Three months earlier he’d performed the sad duty of burying a very good friend who’d not been so lucky. Lynde W. Buckingham, a reporter for the New York Herald, was traveling to Washington to file his report on the recent cavalry fight at Aldie when he was fired on by a party of Mosby’s¹ rangers. Buckingham lost control of his horse. As it careened down a steep slope, it stumbled throwing him from the saddle. Union pickets discovered his unconscious body and carried it to an aid station, where he died having fractured his skull.
Enemy fire was not the most serious risk a “special” faced. During the Civil War, three of every four deaths were caused by disease. While covering the Peninsula Campaign in the summer of 1862, Alfred Waud barely survived a fever — probably malaria. After his recovery, he described his affliction, “… I was down with an attack of the bilious remittent fever brought on by exposure to the damned climate in cussed swamps &c. For a month I could scarcely crawl dosed with mercury quinine, iron whiskey &c till I have learned to hate that fluid and cannot smoke without nausea. However I am well and almost as strong as before in which I am lucky, as numbers of the soldiers have died of the same fever.” Writing to his younger brother, William, who was also an artist in Harper’s employ, he goes on to describe the affliction of a comrade, “… three weeks ago he had a sunstroke and fell insensible to the ground while visiting Sickles Brigade. Since that time he has been sick, a low fever having used him up — bad thing to have — (I can tell you) a week ago to be sick, was to fall into the hands of the enemy.”

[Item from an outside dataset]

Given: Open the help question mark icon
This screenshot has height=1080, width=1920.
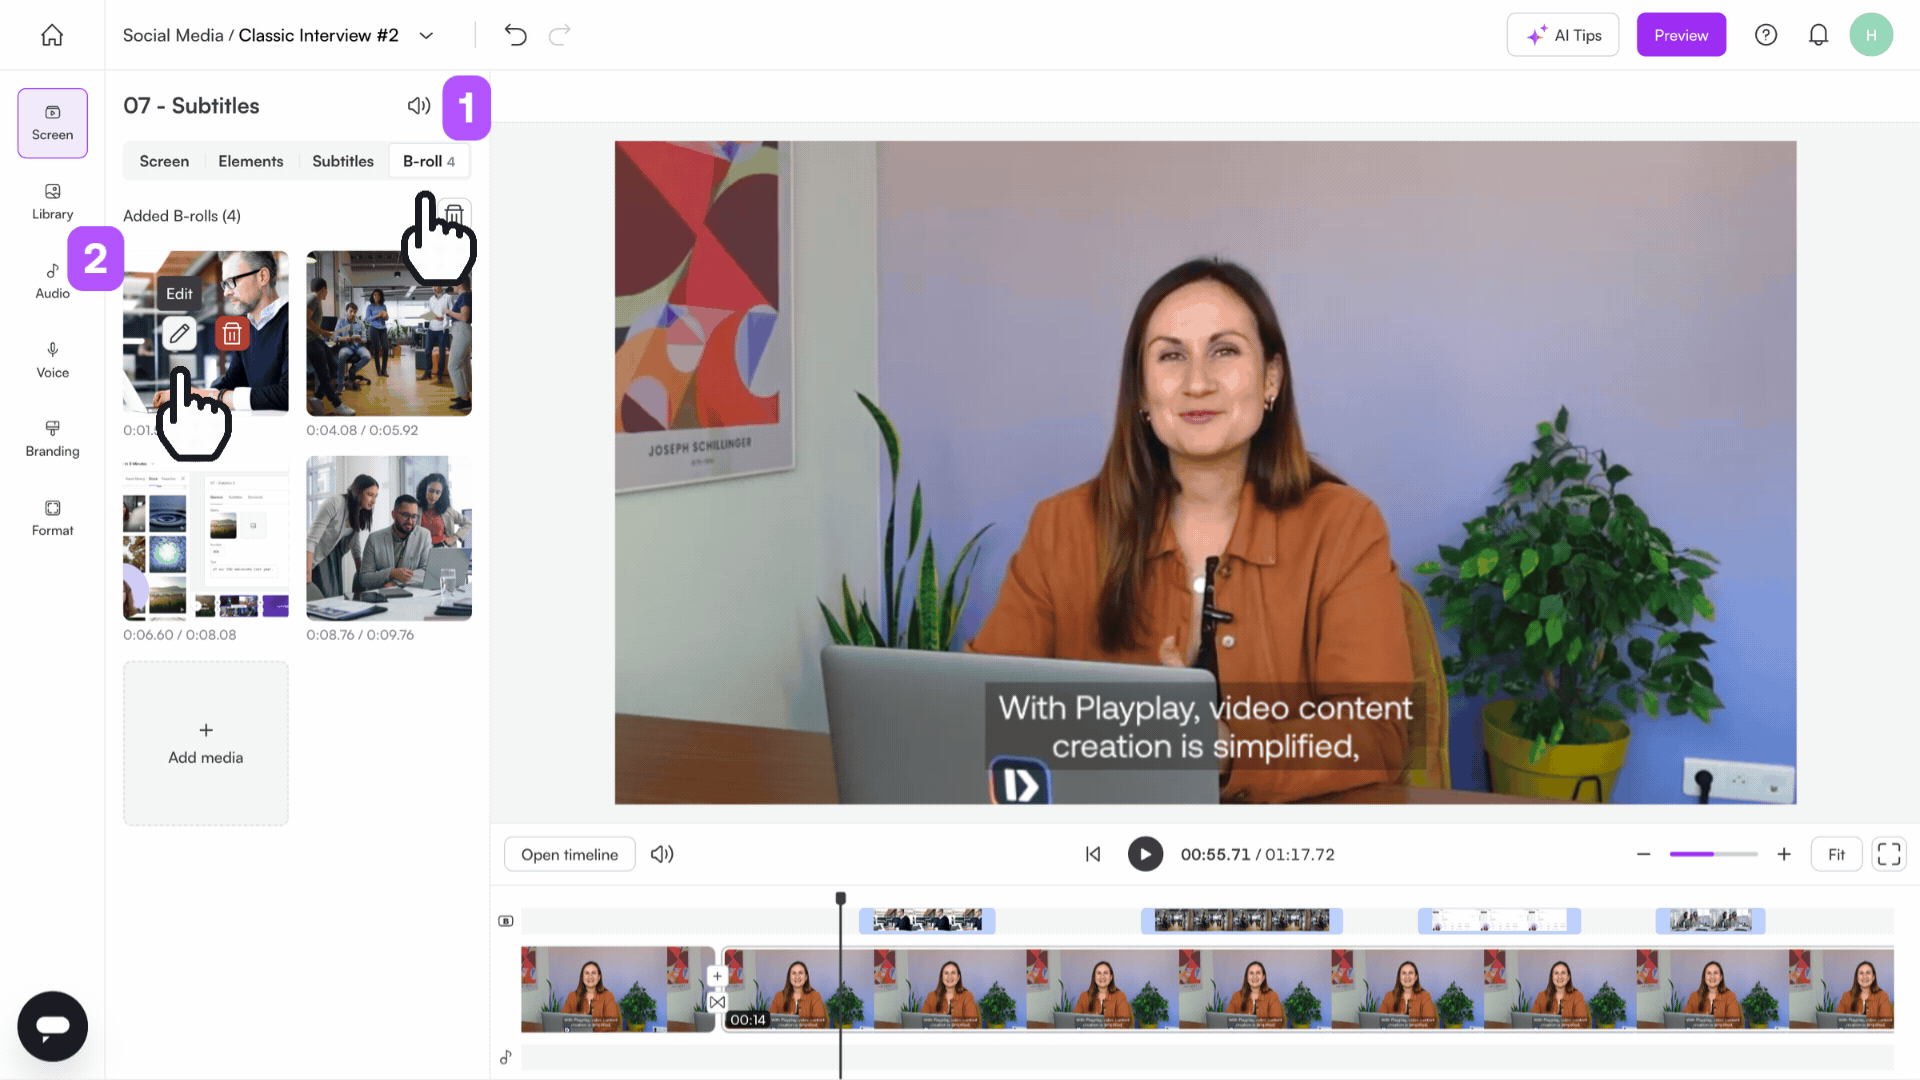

Theodore R. Davis, another artist in Harper’s employ, defined what he called the duties of a “special artist” as, “Total disregard for personal safety and comfort; an owl-like propensity to sit up all night and a hawky style of vigilance during the day; a capacity for going on short food; willingness to ride any number of miles on horseback for just one sketch, which might have to be finished at night by no better light than that of a fire — this may give an inkling of some of it…”
It’s estimated that during the course of the war, American newspapers printed over 100 million words that “specials” had written. No accompanying figure exists for the engravings produced by these illustrators, but they probably would number fewer than ten thousand. Without the wealth of coverage that the Bohemian Brigade provided, those not directly effected by the war might have wearied of the conflict and opted to withdraw their support. Thanks to this small contingent of newsmen this was prevented from happening and the Union was preserved.
1 Colonel John Singelton Mosby commanded a force of Confederate “partisans” that operated in Virginia’s northern counties.